Pangeran Diponegoro naik kuda, mengenakan jubah dan surban, ketika beristirahat bersama pasukannya di bantaran sungai Progo, pada penghujung tahun 1830. Foto: Gahtena.nl |
Oleh: Muhammad Subarkah, Jurnalis Republika
Apakah Pengeran Diponegoro terbiasa mengenakan sorban (turban)? Pertanyaan ini memang menggeletik sebab akan memancing kontroversi tentang pakaian serban ini yang kini kadang disalahkaprahi sebagai ciri atau lambang yang dilekatkan sebagai ’sosok radikal’ bila dikenakan orang Indonesia masa kini.
Ketika soal ini kemudian ditanyakan pada guru besar filsafat Islam Universitas Paramadina, Prof DR Abdul Hadi WM, jawabnya malah mengejutkan. Dia mengatakan tak bisa disalahpahami seperti itu. Serban adalah pakaian ang lazim digunakan pada zaman itu dan sebelumnya yakni ketika Islam masuk ke Nusantara.
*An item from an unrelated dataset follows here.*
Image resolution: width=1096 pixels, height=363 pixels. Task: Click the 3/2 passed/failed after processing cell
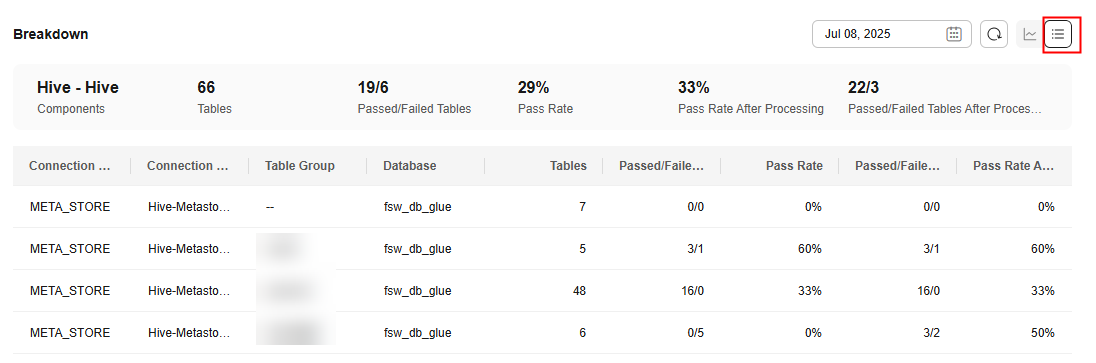[930, 333]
‘’Banyak kan tokoh dan pemimpin Islam mengenakan serban. Bahkan ulama NU dan tokoh NU terbiasa memakainya. Jadi tak benar. Itu pandangan pejoratif. Bahkan mereka memanggil para orang yang memakai serban sebagai ulama, yakni dengan sebutan maulana,’’ kata Abdul Hadi pada suatu percakapan.
Dalam soal serban dan jubah, bahkan ada fakta yang menarik. Dahulu Raja Mataram, Sri Susuhunan Pakubuwana IV dalam sejarahnya selalu dan terbiasa memakai serban maupun jubah. Bahkan Sunan yang menciptakan banyak sekali tembang Jawa klasik ini terbiasa memakai jubah pada keseharian. Tak hanya itu Sultan yang sangat santri (disebut juga sebagai Sultan Wali) ini kerap memberikan khutbah Jumat di Masjid Kraton Surakarta.
Salah satu jejak karya Sunan Pakubuwana IV ini adalah ‘Serat Wulang Reh’. Isinya berisi nasihat mengarungi dalam mengarungi hidup. Karya ini sanga Islami dan sangat populer di kalangan masyarakat Jawa sampai sekarang. Salah satu penggal Serat Wulang Reh diantara begini:
Padha gulangen ing kalbu,
Ing sasmita amrih lantip,
aja pijer mangan nendra,
pesunen sarinarira
(Ajarilah dirimu melatih hati,
Supaya batinmu menjadi pintar,
Jangan suka makan dan tidur
Biar dapat terwujud cita-citamu
Buatlah prihatin badanmu
Kurangi makan dan tidur)
Dan khusus untuk kebiasaan mengenakan serban dan jubah itu kemudian juga diikuti oleh pangeran Diponegoro. Ini pun sudah banyak buktinya. Salah satunya adalah lukisan sketsa opsir yang merupakan pelukis tentara Belanda saat melihat pasukan Diponegoro ‘mesanggrah’ (singgah beristirahat) di tepi Kali Progo beberapa hari sebelum sang pangeran berkunjung ke rumah Residen di Magelang yang membuatnya kemudian ditangkap pada hari kedua lebaran Idul Fitri.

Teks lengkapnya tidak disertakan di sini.